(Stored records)
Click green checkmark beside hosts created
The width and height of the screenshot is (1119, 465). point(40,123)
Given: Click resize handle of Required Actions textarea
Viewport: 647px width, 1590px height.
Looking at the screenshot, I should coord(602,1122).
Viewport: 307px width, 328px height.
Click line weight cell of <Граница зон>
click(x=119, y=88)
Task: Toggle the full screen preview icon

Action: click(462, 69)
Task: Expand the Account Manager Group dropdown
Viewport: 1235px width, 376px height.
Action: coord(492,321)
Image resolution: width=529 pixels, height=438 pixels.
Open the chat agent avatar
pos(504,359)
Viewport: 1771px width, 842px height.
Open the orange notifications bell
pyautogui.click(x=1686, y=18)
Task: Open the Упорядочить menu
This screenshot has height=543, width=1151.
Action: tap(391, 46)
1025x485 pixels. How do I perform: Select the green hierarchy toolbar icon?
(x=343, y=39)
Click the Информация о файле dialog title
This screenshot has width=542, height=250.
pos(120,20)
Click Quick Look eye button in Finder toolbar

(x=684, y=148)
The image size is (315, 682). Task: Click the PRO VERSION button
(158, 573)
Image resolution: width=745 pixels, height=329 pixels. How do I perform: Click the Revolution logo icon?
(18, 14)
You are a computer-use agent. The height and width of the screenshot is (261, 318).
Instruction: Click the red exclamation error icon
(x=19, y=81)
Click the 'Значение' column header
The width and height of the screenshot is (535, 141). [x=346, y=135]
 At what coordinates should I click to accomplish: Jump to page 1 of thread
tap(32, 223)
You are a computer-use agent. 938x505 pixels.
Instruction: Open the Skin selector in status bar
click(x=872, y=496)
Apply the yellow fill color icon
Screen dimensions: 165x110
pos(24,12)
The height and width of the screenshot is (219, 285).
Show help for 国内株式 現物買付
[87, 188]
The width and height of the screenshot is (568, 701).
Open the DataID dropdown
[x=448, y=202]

● What you should do
Give all of the entries again, exactly.

● Response area
Click green checkmark beside hosts created
The width and height of the screenshot is (1119, 465). point(40,123)
Given: Click resize handle of Required Actions textarea
Viewport: 647px width, 1590px height.
Looking at the screenshot, I should coord(602,1122).
Viewport: 307px width, 328px height.
Click line weight cell of <Граница зон>
click(x=119, y=88)
Task: Toggle the full screen preview icon

Action: click(462, 69)
Task: Expand the Account Manager Group dropdown
Viewport: 1235px width, 376px height.
Action: coord(492,321)
Image resolution: width=529 pixels, height=438 pixels.
Open the chat agent avatar
pos(504,359)
Viewport: 1771px width, 842px height.
Open the orange notifications bell
pyautogui.click(x=1686, y=18)
Task: Open the Упорядочить menu
This screenshot has height=543, width=1151.
Action: tap(391, 46)
1025x485 pixels. How do I perform: Select the green hierarchy toolbar icon?
(x=343, y=39)
Click the Информация о файле dialog title
This screenshot has width=542, height=250.
pos(120,20)
Click Quick Look eye button in Finder toolbar

(x=684, y=148)
The image size is (315, 682). Task: Click the PRO VERSION button
(158, 573)
Image resolution: width=745 pixels, height=329 pixels. How do I perform: Click the Revolution logo icon?
(18, 14)
You are a computer-use agent. The height and width of the screenshot is (261, 318).
Instruction: Click the red exclamation error icon
(x=19, y=81)
Click the 'Значение' column header
The width and height of the screenshot is (535, 141). [x=346, y=135]
 At what coordinates should I click to accomplish: Jump to page 1 of thread
tap(32, 223)
You are a computer-use agent. 938x505 pixels.
Instruction: Open the Skin selector in status bar
click(x=872, y=496)
Apply the yellow fill color icon
Screen dimensions: 165x110
pos(24,12)
The height and width of the screenshot is (219, 285).
Show help for 国内株式 現物買付
[87, 188]
The width and height of the screenshot is (568, 701).
Open the DataID dropdown
[x=448, y=202]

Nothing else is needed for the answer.